Though the records contain pictures, copy none of them; repeat exactly the lines from the one with "Task: Open the" to the end.

═════ SUPPLIED DATA ═════

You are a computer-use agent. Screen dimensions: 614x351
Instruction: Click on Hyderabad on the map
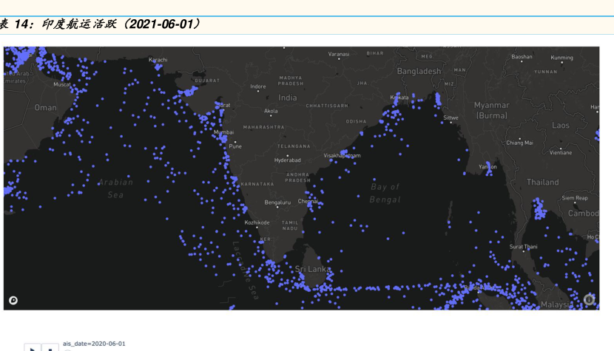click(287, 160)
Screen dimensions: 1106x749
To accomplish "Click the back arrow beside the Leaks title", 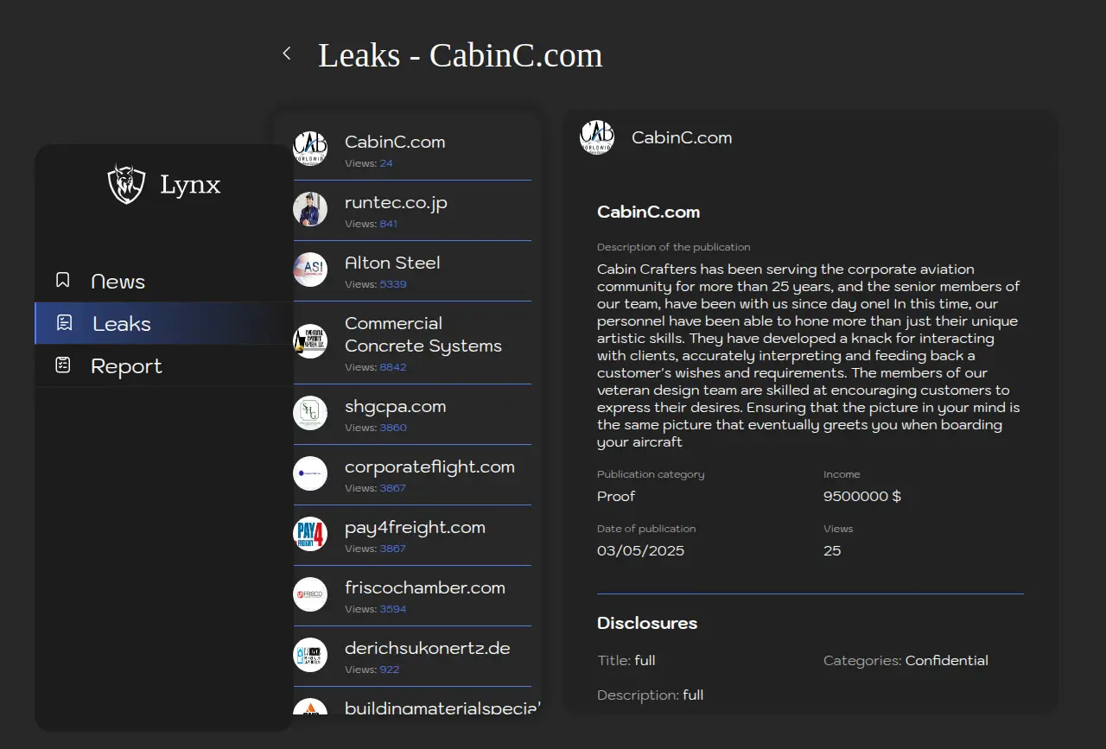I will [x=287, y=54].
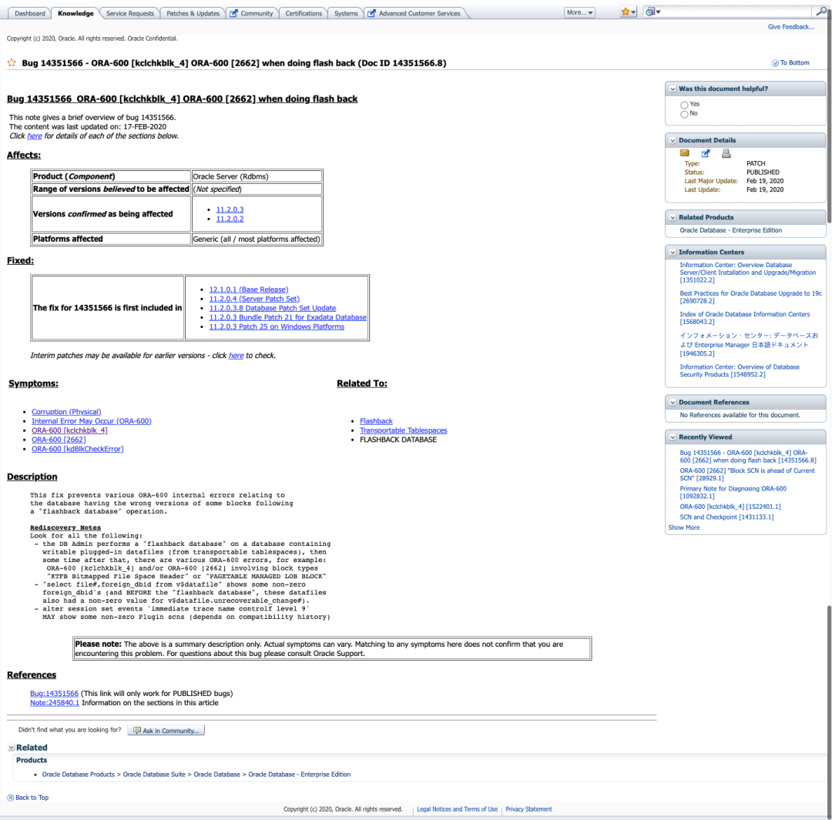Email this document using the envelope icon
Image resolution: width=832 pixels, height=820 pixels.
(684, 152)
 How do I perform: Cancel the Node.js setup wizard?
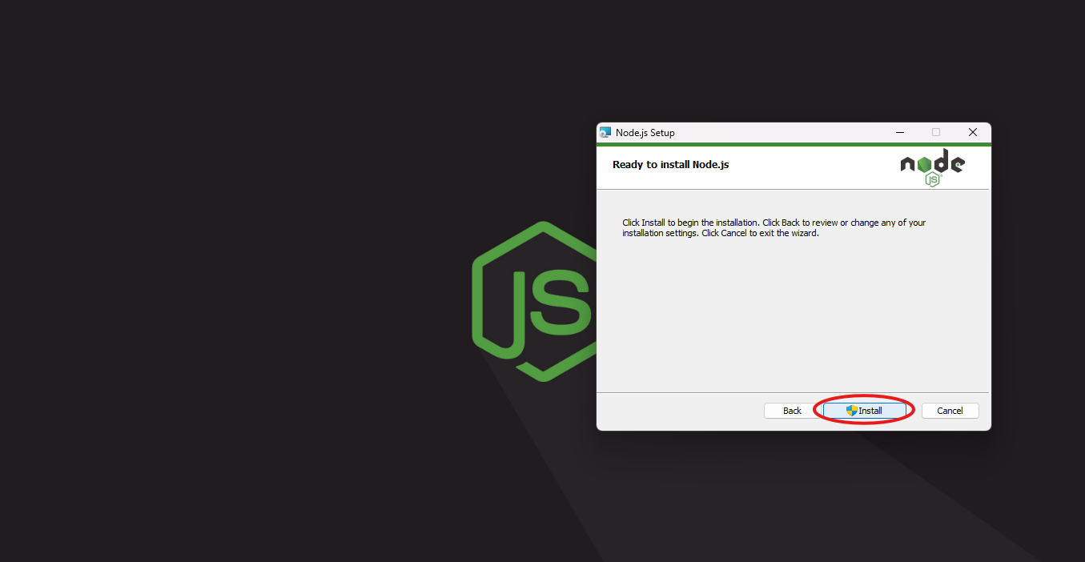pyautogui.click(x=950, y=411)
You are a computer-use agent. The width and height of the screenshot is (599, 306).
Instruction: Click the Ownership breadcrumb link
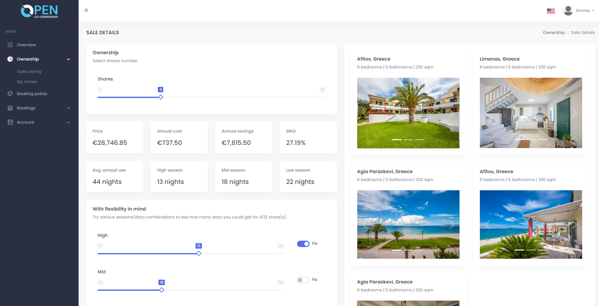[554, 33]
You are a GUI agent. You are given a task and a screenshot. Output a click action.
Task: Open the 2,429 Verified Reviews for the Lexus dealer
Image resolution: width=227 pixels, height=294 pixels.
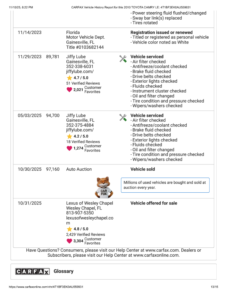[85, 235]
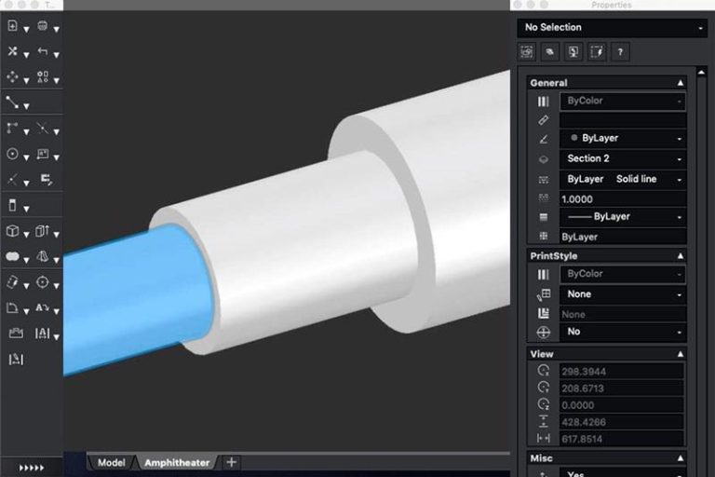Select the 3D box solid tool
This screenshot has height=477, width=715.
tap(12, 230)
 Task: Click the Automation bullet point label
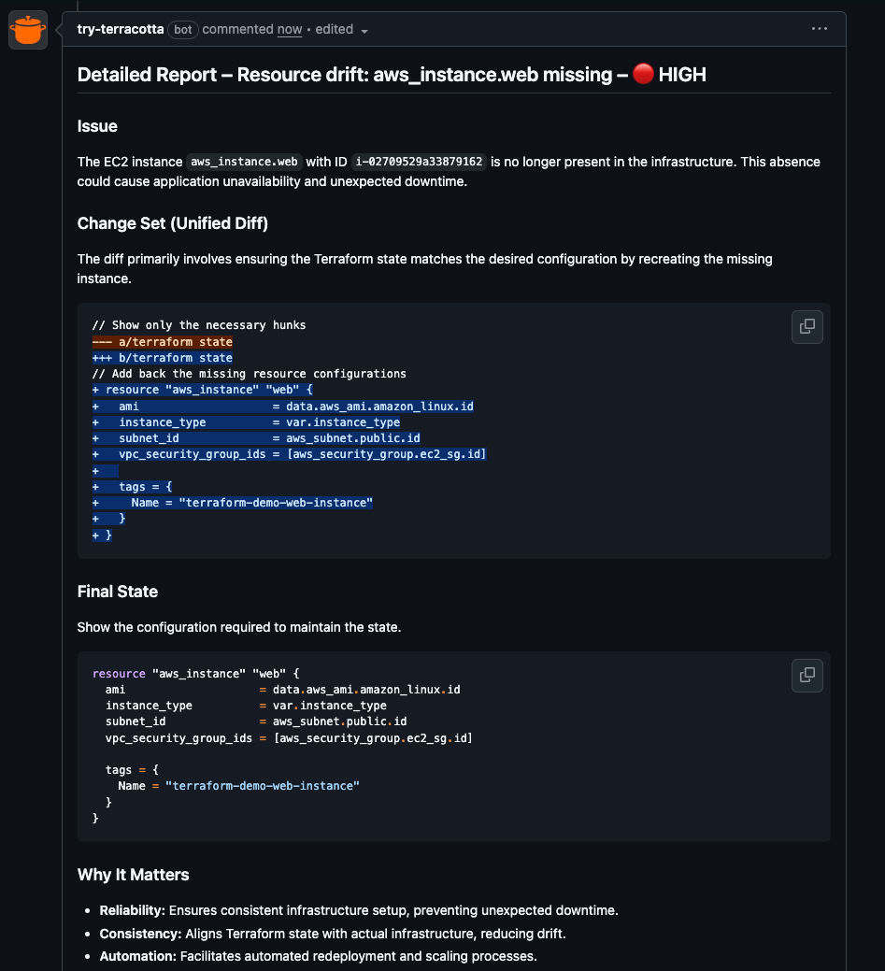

═════

SOLUTION FOR THIS EXERCISE:
Task: Open the 2,429 Verified Reviews for the Lexus dealer
Image resolution: width=227 pixels, height=294 pixels.
[85, 235]
Select the 3D box solid tool
This screenshot has height=477, width=715.
tap(12, 230)
 Task: Click the Automation bullet point label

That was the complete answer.